→ WORK TO BE COMPLETED
Repeat the records exactly. Every line must match.

Recorded data:
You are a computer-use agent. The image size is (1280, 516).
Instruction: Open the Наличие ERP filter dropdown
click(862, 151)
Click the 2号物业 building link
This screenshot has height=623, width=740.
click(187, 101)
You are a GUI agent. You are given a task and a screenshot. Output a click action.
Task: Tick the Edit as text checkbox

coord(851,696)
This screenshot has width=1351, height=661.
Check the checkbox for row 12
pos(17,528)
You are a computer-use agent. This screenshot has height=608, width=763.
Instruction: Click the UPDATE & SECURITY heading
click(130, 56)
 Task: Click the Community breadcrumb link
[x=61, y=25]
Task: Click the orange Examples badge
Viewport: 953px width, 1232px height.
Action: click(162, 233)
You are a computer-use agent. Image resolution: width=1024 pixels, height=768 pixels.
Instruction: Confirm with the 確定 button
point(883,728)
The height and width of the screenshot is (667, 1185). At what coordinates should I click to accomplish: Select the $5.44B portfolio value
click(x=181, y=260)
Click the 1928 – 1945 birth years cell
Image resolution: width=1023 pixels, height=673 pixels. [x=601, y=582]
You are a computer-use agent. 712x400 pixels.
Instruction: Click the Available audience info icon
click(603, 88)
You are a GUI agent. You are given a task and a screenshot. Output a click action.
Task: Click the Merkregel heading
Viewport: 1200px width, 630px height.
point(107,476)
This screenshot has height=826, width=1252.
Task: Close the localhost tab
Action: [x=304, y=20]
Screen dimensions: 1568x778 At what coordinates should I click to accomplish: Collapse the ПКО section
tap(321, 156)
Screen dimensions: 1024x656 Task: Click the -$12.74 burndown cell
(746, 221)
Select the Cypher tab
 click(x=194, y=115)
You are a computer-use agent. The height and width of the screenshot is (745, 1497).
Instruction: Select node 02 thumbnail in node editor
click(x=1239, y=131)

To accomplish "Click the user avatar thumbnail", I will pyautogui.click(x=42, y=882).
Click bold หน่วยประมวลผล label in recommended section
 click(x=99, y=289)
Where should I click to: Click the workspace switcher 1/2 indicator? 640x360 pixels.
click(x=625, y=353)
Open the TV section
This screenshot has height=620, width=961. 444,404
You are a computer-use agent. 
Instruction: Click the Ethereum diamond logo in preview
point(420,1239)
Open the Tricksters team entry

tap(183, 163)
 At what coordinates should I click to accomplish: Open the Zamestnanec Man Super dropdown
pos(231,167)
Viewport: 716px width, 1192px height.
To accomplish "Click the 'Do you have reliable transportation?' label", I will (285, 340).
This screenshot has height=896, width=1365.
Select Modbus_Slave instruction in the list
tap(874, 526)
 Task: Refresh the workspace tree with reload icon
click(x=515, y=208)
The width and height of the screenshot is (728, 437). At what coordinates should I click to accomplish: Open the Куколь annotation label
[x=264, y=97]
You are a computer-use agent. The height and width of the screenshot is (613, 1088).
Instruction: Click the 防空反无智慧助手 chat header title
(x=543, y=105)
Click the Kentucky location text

→ RESPONSE AREA
You are a computer-use agent. The image size is (1280, 516).
Instruction: Open the Наличие ERP filter dropdown
click(862, 151)
Click the 2号物业 building link
This screenshot has height=623, width=740.
click(187, 101)
You are a GUI agent. You are given a task and a screenshot. Output a click action.
Task: Tick the Edit as text checkbox

coord(851,696)
This screenshot has width=1351, height=661.
Check the checkbox for row 12
pos(17,528)
You are a computer-use agent. This screenshot has height=608, width=763.
Instruction: Click the UPDATE & SECURITY heading
click(130, 56)
 Task: Click the Community breadcrumb link
[x=61, y=25]
Task: Click the orange Examples badge
Viewport: 953px width, 1232px height.
Action: click(162, 233)
You are a computer-use agent. Image resolution: width=1024 pixels, height=768 pixels.
Instruction: Confirm with the 確定 button
point(883,728)
The height and width of the screenshot is (667, 1185). At what coordinates should I click to accomplish: Select the $5.44B portfolio value
click(x=181, y=260)
Click the 1928 – 1945 birth years cell
Image resolution: width=1023 pixels, height=673 pixels. [x=601, y=582]
You are a computer-use agent. 712x400 pixels.
Instruction: Click the Available audience info icon
click(603, 88)
You are a GUI agent. You are given a task and a screenshot. Output a click action.
Task: Click the Merkregel heading
Viewport: 1200px width, 630px height.
point(107,476)
This screenshot has height=826, width=1252.
Task: Close the localhost tab
Action: [x=304, y=20]
Screen dimensions: 1568x778 At what coordinates should I click to accomplish: Collapse the ПКО section
tap(321, 156)
Screen dimensions: 1024x656 Task: Click the -$12.74 burndown cell
(746, 221)
Select the Cypher tab
 click(x=194, y=115)
You are a computer-use agent. The height and width of the screenshot is (745, 1497).
Instruction: Select node 02 thumbnail in node editor
click(x=1239, y=131)

To accomplish "Click the user avatar thumbnail", I will pyautogui.click(x=42, y=882).
Click bold หน่วยประมวลผล label in recommended section
 click(x=99, y=289)
Where should I click to: Click the workspace switcher 1/2 indicator? 640x360 pixels.
click(x=625, y=353)
Open the TV section
This screenshot has height=620, width=961. 444,404
You are a computer-use agent. 
Instruction: Click the Ethereum diamond logo in preview
point(420,1239)
Open the Tricksters team entry

tap(183, 163)
 At what coordinates should I click to accomplish: Open the Zamestnanec Man Super dropdown
pos(231,167)
Viewport: 716px width, 1192px height.
To accomplish "Click the 'Do you have reliable transportation?' label", I will (285, 340).
This screenshot has height=896, width=1365.
Select Modbus_Slave instruction in the list
tap(874, 526)
 Task: Refresh the workspace tree with reload icon
click(x=515, y=208)
The width and height of the screenshot is (728, 437). At what coordinates should I click to accomplish: Open the Куколь annotation label
[x=264, y=97]
You are a computer-use agent. The height and width of the screenshot is (613, 1088).
Instruction: Click the 防空反无智慧助手 chat header title
(x=543, y=105)
Click the Kentucky location text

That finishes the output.